Sharp Attacks. Similar arguments, as well as an intense lobbying campaign that involved buttonholing about 70 Senators, enabled Schlesinger to get the Pentagon's 1974 procurement budget through Congress virtually unscathed. This year though, congressional critics will make a sharp attack on the counterforce nuclear strategy. Democratic Senator Harold Hughes of Iowa complains: "Either the doctrine is nothing new or it is the opening gun in a new arms race leading to a first-strike capability for the U.S. Schlesinger ruled out our seeking a first-strike force in his confirmation hearings. Is he now trying to reverse himself?" Warns Democratic Senator Thomas J. Mclntyre of New Hampshire, chairman of the Senate Armed Services Subcommittee on Research and Development: "If Schlesinger is trying to pick a fight on first-strike capabilities, he's going to get one."

Other than that debate, Schlesinger will probably encounter little opposition to his budget from Congress. Its members are too preoccupied by Watergate, too worried about an economic slowdown and too apprehensive about the Russian advances in rocketry to make much of a fight. Even Democratic Representative Patricia Schroeder of Colorado, who has been a consistent critic of Pentagon spending, predicts: "The budget will come barreling through."
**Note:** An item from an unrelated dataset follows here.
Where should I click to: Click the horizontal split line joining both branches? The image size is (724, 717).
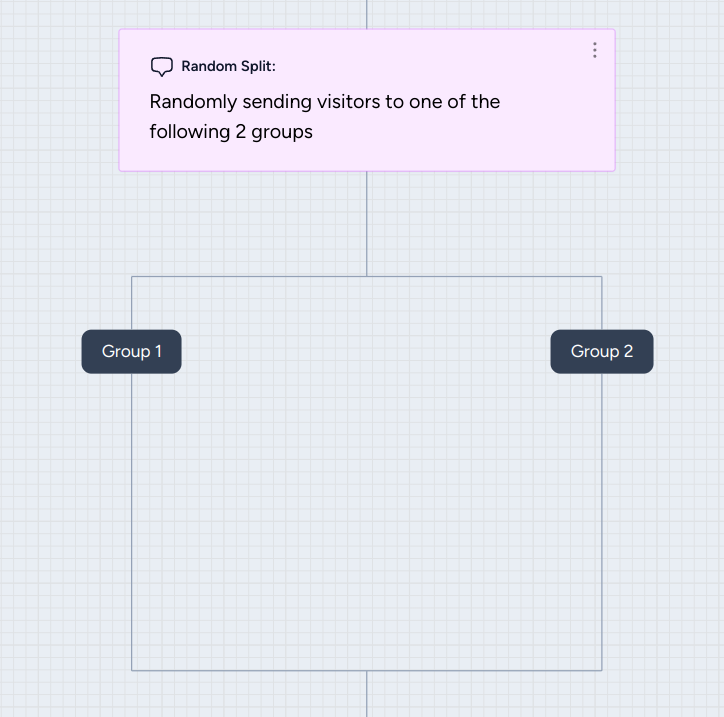click(x=367, y=277)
Schlesinger sees no contradiction in the U.S.'s arming itself with new weapons at the same time that it seeks to disarm through agreement with Moscow. Russia, he says, "is still a totalitarian state" and must be dealt with "in a cautious process." He further explains: "It is necessary for the U.S. to participate in the maintenance of a worldwide equilibrium of forces, and this requires the American people to do what to some seems to be inconsistent: to pursue detente—an alleviation of political tensions—and to maintain an adequate defense capability. We want to have a relaxation of political relations with the Soviet Union, and at the same time our military posture must be sufficiently strong so that we maintain worldwide equilibrium of military forces."